DOCUMENT TEXT:
=== Section Start ===

Atul Gawande with another fun New Yorker feature on The Heroism of Incremental Care:
Rescue work delivers much more certainty. There is a beginning and an end to the effort. And you know what all the money and effort is (and is not) accomplishing. We don’t like to address problems until they are well upon us and unavoidable, and we don’t trust solutions that promise benefits only down the road.
Incrementalists nonetheless want us to take a longer view. They want us to believe that they can recognize problems before they happen, and that, with steady, iterative effort over years, they can reduce, delay, or eliminate them. Yet incrementalists also want us to accept that they will never be able to fully anticipate or prevent all problems. This makes for a hard sell. The incrementalists’ contribution is more cryptic than the rescuers’, and yet also more ambitious. They are claiming, in essence, to be able to predict and shape the future. They want us to put our money on it.
But our free-market insurance only wants to pay for 15 minutes of it, of course.
As an American surgeon, I have a battalion of people and millions of dollars of equipment on hand when I arrive in my operating room. Incrementalists are lucky if they can hire a nurse.

=== Section End ===

RAW DATA:
=== Section Start ===

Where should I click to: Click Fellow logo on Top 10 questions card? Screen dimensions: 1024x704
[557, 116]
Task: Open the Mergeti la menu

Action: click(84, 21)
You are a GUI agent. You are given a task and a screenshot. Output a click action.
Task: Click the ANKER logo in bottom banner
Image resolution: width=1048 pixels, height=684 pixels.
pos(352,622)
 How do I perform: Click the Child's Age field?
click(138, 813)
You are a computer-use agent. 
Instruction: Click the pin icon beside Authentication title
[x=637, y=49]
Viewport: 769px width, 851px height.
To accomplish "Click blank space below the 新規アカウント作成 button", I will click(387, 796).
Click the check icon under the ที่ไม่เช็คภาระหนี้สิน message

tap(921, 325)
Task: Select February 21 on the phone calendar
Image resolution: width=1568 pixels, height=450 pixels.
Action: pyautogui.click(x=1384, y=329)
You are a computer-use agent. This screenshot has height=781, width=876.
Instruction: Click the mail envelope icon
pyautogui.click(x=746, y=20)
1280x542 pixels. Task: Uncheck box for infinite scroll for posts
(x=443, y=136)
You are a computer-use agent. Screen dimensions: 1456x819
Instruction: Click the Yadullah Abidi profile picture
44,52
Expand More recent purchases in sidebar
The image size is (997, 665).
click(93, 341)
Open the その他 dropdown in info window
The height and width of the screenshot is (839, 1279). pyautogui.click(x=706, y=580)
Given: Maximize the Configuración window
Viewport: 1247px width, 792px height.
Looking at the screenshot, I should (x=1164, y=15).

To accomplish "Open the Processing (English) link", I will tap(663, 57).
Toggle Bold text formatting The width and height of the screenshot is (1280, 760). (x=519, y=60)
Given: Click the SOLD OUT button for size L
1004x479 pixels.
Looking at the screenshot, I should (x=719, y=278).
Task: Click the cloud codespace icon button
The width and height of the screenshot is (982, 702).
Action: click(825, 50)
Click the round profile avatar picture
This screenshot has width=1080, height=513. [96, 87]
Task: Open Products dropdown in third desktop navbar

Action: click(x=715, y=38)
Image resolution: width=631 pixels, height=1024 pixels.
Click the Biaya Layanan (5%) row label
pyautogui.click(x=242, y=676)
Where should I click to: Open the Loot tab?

=== Section End ===

PROBLEMS TO WORK ON:
[a] Answer these from the post about incremental care:
(i) Who wrote the New Yorker feature it quotes?
(ii) What does rescue work have, in terms of the effort itself?
(iii) What are incrementalists claiming, in essence?
[b] In the post about incremental care, list every action incrementalists say they can take against problems through steady, iterative effort over years.
[c] Continue the post about incremental care, starting after its last sentence.
The records don't matter here.

RESPONSES PER TASK:
[a]
(i) Atul Gawande.
(ii) A beginning and an end to the effort.
(iii) To be able to predict and shape the future.

[b] Reduce them, delay them, eliminate them.

[c]
The difference between what’s made available to me as a surgeon and what’s made available to our internists or pediatricians or H.I.V. specialists is not just shortsighted—it’s immoral.
When people think about rationing care, they talk about rationing care to people. About grandma not getting a pacemaker or a new hip. They speak disparagingly about Canada or the UK. What people don’t realize is that we also ration care internally within medicine. We just do it based on RVUs.
Then, at the end, he finishes with some jabs at half-baked plans to repeal the ACA and a powerful somber note:
In this era of advancing information, it will become evident that, for everyone, life is a preexisting condition waiting to happen.